**Data for this exercise:**
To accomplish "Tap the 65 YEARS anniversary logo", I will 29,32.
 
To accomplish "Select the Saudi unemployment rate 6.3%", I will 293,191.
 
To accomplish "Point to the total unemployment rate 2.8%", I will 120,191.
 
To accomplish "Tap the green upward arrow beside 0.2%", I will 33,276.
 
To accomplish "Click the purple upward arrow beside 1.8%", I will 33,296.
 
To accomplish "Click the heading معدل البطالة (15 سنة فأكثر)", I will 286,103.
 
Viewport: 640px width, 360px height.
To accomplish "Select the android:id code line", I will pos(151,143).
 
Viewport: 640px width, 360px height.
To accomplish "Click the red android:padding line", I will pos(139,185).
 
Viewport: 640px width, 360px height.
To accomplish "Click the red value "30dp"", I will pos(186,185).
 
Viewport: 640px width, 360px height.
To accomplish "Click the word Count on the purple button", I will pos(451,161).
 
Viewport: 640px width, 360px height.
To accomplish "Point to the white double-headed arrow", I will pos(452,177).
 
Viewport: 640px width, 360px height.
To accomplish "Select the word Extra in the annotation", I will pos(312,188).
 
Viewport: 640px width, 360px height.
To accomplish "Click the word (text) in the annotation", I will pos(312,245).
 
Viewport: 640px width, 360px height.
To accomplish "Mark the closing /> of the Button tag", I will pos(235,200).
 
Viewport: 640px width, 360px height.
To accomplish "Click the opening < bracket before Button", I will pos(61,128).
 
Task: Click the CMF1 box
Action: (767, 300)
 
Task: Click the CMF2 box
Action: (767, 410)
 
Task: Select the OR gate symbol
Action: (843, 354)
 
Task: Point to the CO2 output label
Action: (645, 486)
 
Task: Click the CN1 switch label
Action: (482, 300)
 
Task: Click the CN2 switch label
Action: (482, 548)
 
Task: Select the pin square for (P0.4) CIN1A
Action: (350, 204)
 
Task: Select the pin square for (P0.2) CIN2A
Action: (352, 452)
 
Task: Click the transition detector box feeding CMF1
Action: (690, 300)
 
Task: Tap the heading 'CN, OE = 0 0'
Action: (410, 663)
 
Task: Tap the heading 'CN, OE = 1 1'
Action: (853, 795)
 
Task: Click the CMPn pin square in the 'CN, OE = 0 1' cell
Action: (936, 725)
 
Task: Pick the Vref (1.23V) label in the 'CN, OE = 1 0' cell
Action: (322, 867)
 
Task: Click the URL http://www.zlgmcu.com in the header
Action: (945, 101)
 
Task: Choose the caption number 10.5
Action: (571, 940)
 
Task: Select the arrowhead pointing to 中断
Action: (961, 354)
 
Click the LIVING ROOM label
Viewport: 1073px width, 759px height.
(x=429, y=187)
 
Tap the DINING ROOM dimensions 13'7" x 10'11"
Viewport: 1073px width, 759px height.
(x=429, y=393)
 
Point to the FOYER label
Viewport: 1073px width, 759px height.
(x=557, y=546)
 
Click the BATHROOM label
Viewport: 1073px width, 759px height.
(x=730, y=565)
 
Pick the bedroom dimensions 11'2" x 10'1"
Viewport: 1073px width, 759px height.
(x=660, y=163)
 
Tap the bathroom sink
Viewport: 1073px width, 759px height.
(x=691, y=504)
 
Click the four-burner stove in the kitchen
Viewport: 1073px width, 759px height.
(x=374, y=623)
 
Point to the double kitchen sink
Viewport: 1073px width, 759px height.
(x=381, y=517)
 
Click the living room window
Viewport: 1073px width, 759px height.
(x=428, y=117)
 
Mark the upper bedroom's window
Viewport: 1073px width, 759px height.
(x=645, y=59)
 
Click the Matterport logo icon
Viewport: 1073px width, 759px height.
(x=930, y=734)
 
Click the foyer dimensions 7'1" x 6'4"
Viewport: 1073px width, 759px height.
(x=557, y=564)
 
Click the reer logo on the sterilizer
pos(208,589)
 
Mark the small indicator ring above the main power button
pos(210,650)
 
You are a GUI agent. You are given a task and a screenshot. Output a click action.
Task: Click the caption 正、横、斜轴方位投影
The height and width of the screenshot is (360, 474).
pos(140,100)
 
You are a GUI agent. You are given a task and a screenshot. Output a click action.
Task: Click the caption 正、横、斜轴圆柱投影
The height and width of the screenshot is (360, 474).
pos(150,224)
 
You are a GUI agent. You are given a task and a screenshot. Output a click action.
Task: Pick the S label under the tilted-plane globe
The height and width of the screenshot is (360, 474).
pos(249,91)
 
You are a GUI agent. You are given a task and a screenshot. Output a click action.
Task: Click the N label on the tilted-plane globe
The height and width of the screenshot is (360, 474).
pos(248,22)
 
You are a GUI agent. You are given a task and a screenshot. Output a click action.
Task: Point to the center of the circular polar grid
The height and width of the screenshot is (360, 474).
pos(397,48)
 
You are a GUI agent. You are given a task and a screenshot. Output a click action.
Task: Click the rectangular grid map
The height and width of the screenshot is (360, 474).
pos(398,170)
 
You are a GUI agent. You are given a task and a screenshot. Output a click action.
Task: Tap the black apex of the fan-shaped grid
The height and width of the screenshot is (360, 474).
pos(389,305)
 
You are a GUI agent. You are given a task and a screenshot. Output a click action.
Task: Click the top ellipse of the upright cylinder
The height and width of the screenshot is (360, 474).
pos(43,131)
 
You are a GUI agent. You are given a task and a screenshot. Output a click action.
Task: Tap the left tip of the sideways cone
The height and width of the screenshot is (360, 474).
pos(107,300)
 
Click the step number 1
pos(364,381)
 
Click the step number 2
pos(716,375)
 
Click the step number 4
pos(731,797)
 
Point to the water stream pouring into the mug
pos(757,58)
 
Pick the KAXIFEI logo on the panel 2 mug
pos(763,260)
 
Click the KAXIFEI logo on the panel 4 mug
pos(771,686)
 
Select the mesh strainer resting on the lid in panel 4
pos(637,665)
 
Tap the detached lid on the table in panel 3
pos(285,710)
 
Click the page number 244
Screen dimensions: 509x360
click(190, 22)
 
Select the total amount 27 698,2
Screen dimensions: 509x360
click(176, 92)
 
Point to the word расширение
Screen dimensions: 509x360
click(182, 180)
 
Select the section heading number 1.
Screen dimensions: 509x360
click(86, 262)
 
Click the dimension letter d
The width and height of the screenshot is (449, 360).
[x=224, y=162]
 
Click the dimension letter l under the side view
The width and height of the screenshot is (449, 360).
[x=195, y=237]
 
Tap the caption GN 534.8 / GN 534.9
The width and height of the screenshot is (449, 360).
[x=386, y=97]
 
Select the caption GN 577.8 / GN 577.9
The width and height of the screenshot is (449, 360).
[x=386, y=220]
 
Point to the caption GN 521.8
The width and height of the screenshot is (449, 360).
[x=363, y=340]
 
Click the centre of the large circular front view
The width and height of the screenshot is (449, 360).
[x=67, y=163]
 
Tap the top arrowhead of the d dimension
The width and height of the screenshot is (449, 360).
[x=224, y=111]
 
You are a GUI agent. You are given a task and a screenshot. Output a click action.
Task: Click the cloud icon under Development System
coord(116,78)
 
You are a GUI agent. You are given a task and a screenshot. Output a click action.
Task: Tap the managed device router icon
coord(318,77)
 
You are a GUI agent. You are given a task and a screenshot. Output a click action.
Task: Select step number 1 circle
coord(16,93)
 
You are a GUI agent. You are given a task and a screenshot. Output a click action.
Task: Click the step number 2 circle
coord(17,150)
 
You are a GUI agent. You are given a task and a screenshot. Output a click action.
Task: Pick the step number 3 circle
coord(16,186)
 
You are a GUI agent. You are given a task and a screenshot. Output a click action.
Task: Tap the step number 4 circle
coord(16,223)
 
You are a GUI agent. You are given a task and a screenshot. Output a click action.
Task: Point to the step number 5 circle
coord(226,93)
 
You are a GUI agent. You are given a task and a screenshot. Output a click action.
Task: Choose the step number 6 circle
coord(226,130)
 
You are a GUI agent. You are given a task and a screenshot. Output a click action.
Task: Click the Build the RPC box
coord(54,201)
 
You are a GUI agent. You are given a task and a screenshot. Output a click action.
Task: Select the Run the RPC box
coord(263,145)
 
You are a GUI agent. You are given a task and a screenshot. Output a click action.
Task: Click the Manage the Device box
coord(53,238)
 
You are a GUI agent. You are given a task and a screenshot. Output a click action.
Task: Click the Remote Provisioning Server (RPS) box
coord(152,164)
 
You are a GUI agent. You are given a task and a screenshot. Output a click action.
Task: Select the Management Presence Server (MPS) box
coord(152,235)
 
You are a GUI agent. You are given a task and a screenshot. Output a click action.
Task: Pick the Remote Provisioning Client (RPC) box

**Goal of the exercise:**
Turn the lines of the listing between the ones holding "Pick the KAXIFEI logo on the panel 2 mug" and "click(190, 22)", inclusive, into a Markdown table with the columns Row and Line, skipping any blank lines.

**Written reply:**
| Row | Line |
|---|---|
| 1 | Pick the KAXIFEI logo on the panel 2 mug |
| 2 | pos(763,260) |
| 3 | Click the KAXIFEI logo on the panel 4 mug |
| 4 | pos(771,686) |
| 5 | Select the mesh strainer resting on the lid in panel 4 |
| 6 | pos(637,665) |
| 7 | Tap the detached lid on the table in panel 3 |
| 8 | pos(285,710) |
| 9 | Click the page number 244 |
| 10 | Screen dimensions: 509x360 |
| 11 | click(190, 22) |